** Start of Text to read **
That is begging the question. Obviously, those of us who are persuaded that the passage teaches that women should wear a head covering do not believe that it is debatable. It is described as an ordinance (tradition, deliverance), and the fifteen verse discussion is concluded by declaring that this is the custom of all the churches. Not exactly a "meat sacrificed to idols" kind of discussion.


wmc1982 said:


> I haven't ever noticed a single woman wearing a head covering in church, and I've been in PCA and ARP churches for 15 years. So I wonder if God was offended by this wouldn't he be convicting more people?


God convicts different people and different churches on different areas. In your own church, only the Psalms were sung in worship until 1946. If their former position was right, He's not convicting too many modern-day ARPs of exclusive psalmody. If the current practice is right, he left the denomination unconvicted on the subject for about 150 years. Also, I know R.C. Sproul holds to this position, and has advocated it in several different venues.


wmc1982 said:


> Something else that came to mind, why do Jewish men wear those hats (other than to cover up bald spots)? Is it for a similar reason? Did Jewish women wear head coverings in the OT? I thought their hair was their "covering."


You'll have to ask Jews why they do what they do; their religion is based less on the Bible than on Pharisaism. And the question of whether the covering is hair or something else is one of the very points in question. I believe the passage clearly argues against the hair being the covering by twice making a comparison between the covering and the woman's hair (you don't draw a comparison between things that are identical).

---------- Post added at 02:35 PM ---------- Previous post was at 02:28 PM ----------




OPC'n said:


> Does your four month old pray?


Nope. Not yet, anyways (although one might argue that she should). But my wife doesn't engage in public prayer or prophecy (preaching), either. I would argue that such terms demonstrate that this is an ordinance for women in a worshipping congregation, not limited to them performing actions they will never perform.


----------



## OPC'n (Mar 19, 2010)

Kaalvenist said:


> OPC'n said:
> 
> 
> > Does your four month old pray?
> ...
** End of Text to read **
Exercise tasks:
**1)** Decide whether each statement agrees with the head-covering discussion, answering yes or no and quoting the deciding words: (a) The writer says R.C. Sproul holds to the head-covering position. (b) The writer believes a woman's hair is the covering the passage means. (c) The writer's wife engages in public prayer.
**2)** Carry on the head-covering discussion from the point where it stops.
The items that follow are separate material from the head-covering discussion.
** Start of Data records **
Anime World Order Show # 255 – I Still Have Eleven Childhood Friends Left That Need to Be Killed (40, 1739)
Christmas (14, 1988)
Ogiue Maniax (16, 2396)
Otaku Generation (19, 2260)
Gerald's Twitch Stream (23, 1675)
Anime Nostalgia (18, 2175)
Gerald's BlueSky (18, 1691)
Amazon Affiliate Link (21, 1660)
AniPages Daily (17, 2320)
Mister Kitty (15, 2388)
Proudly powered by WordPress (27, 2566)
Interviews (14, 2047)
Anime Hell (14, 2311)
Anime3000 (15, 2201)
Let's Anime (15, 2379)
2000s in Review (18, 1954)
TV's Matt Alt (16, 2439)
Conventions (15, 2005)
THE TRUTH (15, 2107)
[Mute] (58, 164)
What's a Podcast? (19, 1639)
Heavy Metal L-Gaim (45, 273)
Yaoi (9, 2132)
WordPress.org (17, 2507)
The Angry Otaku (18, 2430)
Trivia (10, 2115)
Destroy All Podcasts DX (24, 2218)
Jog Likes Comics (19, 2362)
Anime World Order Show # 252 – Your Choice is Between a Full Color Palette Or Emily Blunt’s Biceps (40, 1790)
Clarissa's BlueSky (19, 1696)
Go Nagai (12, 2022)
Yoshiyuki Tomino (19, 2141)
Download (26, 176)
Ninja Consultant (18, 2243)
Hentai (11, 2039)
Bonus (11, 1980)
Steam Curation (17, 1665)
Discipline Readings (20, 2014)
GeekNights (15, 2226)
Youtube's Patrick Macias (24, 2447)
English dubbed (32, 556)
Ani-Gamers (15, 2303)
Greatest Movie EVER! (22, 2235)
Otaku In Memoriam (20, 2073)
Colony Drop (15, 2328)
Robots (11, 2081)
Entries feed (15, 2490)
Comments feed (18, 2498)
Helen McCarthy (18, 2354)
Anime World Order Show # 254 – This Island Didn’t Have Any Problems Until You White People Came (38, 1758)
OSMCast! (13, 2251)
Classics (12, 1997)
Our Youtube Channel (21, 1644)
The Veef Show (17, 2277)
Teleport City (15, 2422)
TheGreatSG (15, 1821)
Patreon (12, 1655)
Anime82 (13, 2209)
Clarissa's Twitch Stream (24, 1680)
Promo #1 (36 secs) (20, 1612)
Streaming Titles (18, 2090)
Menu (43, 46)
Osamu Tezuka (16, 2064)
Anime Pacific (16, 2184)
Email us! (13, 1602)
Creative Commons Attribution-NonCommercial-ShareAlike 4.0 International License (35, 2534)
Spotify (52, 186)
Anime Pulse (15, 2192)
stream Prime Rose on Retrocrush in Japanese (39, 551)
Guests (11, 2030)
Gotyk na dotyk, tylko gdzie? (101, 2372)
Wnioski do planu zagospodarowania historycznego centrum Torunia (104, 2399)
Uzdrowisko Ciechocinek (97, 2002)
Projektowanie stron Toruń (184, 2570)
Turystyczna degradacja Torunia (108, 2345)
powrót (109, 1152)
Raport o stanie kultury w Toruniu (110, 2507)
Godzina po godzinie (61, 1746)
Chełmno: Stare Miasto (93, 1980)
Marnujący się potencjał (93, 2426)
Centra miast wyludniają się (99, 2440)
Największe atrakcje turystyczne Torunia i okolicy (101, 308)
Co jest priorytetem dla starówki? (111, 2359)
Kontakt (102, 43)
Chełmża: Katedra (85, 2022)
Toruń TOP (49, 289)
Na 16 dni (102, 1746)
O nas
** End of Data records **
Written answers:
**1)**
(a) Yes: "I know R.C. Sproul holds to this position"
(b) No: "I believe the passage clearly argues against the hair being the covering"
(c) No: "my wife doesn't engage in public prayer or prophecy (preaching), either."

**2)**
> 1 Cor. 11:2Now I commend you because you remember me in everything and maintain the traditions even as I delivered them to you. 3But I want you to understand that the head of every man is Christ, the head of a wife is her husband, and the head of Christ is God. 4Every man who prays or prophesies with his head covered dishonors his head, 5but every wife who prays or prophesies with her head uncovered dishonors her head, since it is the same as if her head were shaven



2 things: the same Scripture you are using to support your view on head coverings states that women are to pray/prophesy. So I'm sure that she is to pray although when instructed to do so ie The Lord's Prayer and praying in conjunction with the pastor's prayers just as the men. Also, if you truly believe that she is not to pray I don't see why you think she needs to wear a head covering since the Scripture states she is to wear one *when* she prays/prophesies. So that being said I don't know why you would cover a four month old who knows nothing about what's going on in the service. I mean it's your family and obviously can do what you want....I see no sin here....but your rationale is off.


----------



## Scottish Lass (Mar 19, 2010)

While Sarah and I disagree on this subject, I'll simply say that we were able to have Grace in the worship service last Sunday and she sported a knit pink cap except the minutes when Tim poured water on her head...We see it as a symbol of submission and recognition of authority. While Grace may not yet understand these concepts, she is still subject to them.


----------



## OPC'n (Mar 19, 2010)

Scottish Lass said:


> While Sarah and I disagree on this subject, I'll simply say that we were able to have Grace in the worship service last Sunday and she sported a knit pink cap except the minutes when Tim poured water on her head...We see it as a symbol of submission and recognition of authority. While Grace may not yet understand these concepts, she is still subject to them.


 
Which part of this Scripture includes a silent female wearing a covering? All I see is it saying when she prays or prophesies. "*but every wife who prays or prophesies with her head uncovered dishonors her head"* Like I said nothing wrong with putting a hat on your baby. I do see something wrong with stating that this Scripture says you are to put one on your baby. I'm not sure that you are saying that. In any case, this is a mute subject for me bc I believe it speaking of a woman's hair being her covering. But pink or blue little hats do rock on babies so 

 !


----------



## Scottish Lass (Mar 19, 2010)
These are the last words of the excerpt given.